$$\require{cancel}$$

# 12.1: Introduction

• • Contributed by Jeremy Tatum
• Emeritus Professor (Physics & Astronomy) at University of Victoria

This chapter is likely to be a short one, not least because it is a subject in which my own knowledge is, to put it charitably, a little limited. A thorough understanding of why some materials are magnetic requires a full course in the physics of the solid state, a course that I could not possibly give.
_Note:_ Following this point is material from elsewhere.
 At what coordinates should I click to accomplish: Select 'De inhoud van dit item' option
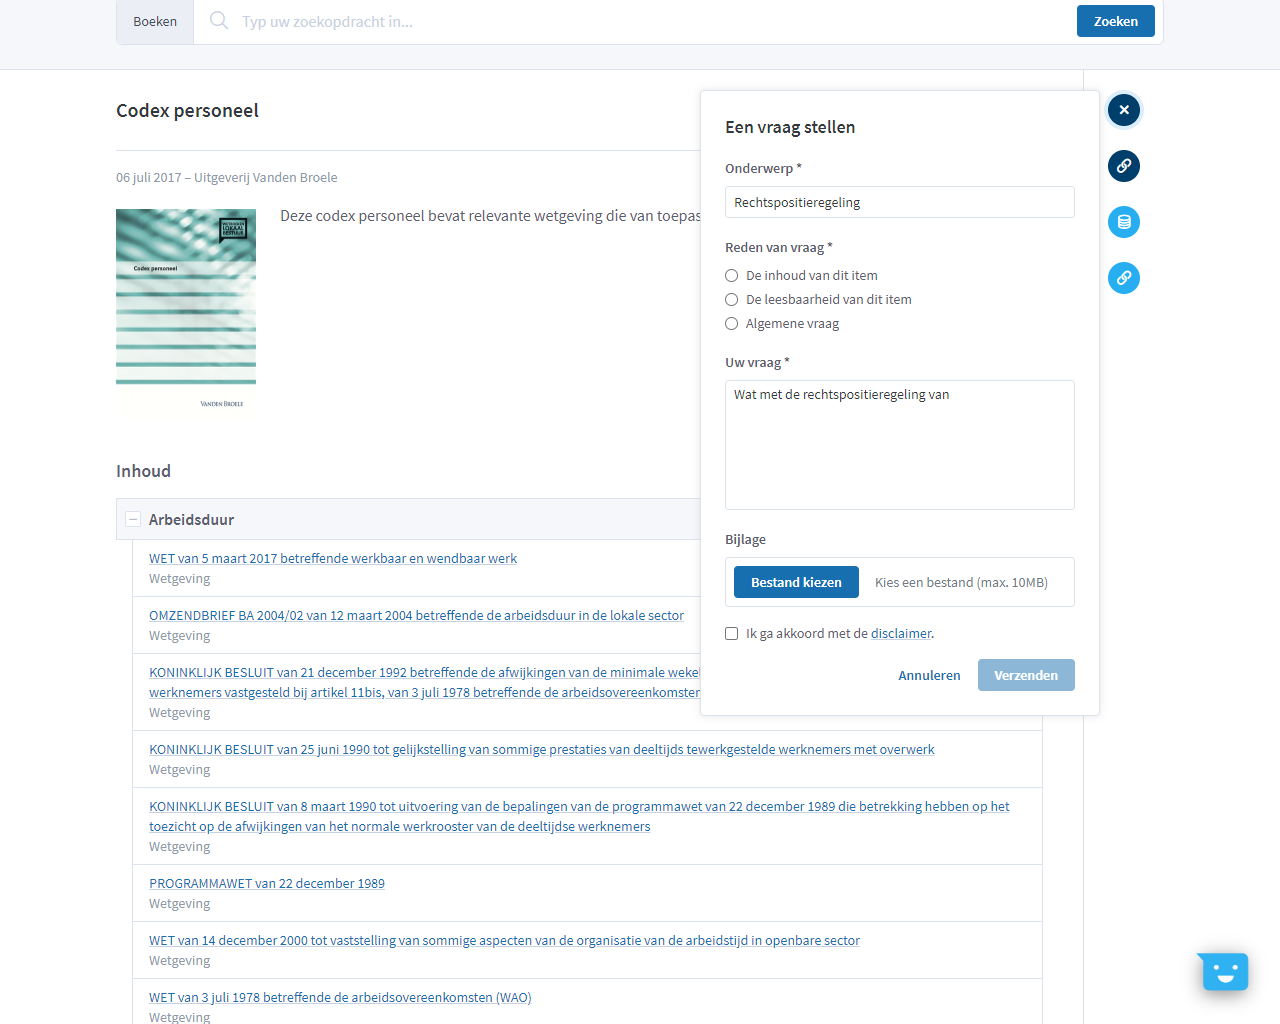pos(731,275)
Nevertheless, there are a few basic concepts and ideas concerned with magnetic materials which everyone who is interested in electromagnetism should know, and it is the aim of this chapter to describe them in a very introductory way.

It may be worthwhile to remind ourselves of the ways in which we have defined the magnetic fields $$B$$ and $$H$$. To define $$B$$, we noted that an electric current situated in a magnetic field experiences a force at right angles to the current, the magnitude and direction of this force depending on the direction of the current. We accordingly defined $$B$$ as being equal to the maximum force per unit length experienced per unit current, the defining equation being $$\textbf{F}^\prime = \textbf{I} \times \textbf{B}$$.

Later, we asked ourselves about the strength of the magnetic field in the vicinity of an electric current. We introduced the Biot-Savart law, which says that the contribution to the magnetic field from an element $$ds$$ of a circuit carrying a current $$I$$ is proportional to $$(I\,ds\, \sin \theta )/r^2$$ and we called the constant of proportionality $$\mu/(4\pi)$$ where $$\mu$$ is the permeability of the material surrounding the current. We might equally well have approached it from another angle. For example, we might have noted that the magnetic field inside a solenoid is proportional to $$nI$$, and we could have denoted the constant of proportionality $$\mu$$, the permeability of the material inside the solenoid.

We then defined $$H$$ as being an alternative measure of the magnetic field, given by $$H = B/\mu$$.

In an isotropic medium, the vectors $$\textbf{B}$$ and $$\textbf{H}$$ are parallel, and the permeability is a scalar quantity. In an anisotropic crystal, $$\textbf{B}$$ and $$\textbf{H}$$ are not necessarily parallel, and the permeability is a tensor.

Some people see an analogy between the equation between the equation $$B = \mu H$$ and the equation $$D=\epsilon E$$ of electric fields. With our approach, however, I think most readers will see that, to the extent that there may be an analogy, the analogy is between $$D = \epsilon E$$ and $$H = B/\mu$$.

For example, consider a long solenoid, in the inside of which are two different magnetic materials in series, the first of permeability $$\mu_1$$ and the second of greater permeability $$\mu_2$$. The $$H$$-field everywhere inside the solenoid is just $$nI$$, regardless of what is inside it. Like $$\textbf{D}$$, the component of $$\textbf{H}$$ perpendicular to the boundary between two media is continuous, whereas the perpendicular component of $$\textbf{B}$$ is greater inside the material with the larger permeability. Likewise, if you were to consider, for example, two different media lying side-by-side in parallel, between the poles, for example, of a horseshoe magnet, the component of $$\textbf{B}$$ parallel to the boundary between the media is continuous, and the parallel component of $$\textbf{H}$$ is less in the medium of greater permeability.

In this chapter, we shall introduce a few new words, such as permeance and magnetization. We shall describe in a rather simple and introductory way five types of magnetism exhibited by various materials: diamagnetism, paramagnetism, ferromagnetism, antiferromagnetism and ferrimagnetism. And we shall discuss the phenomenon of hysteresis.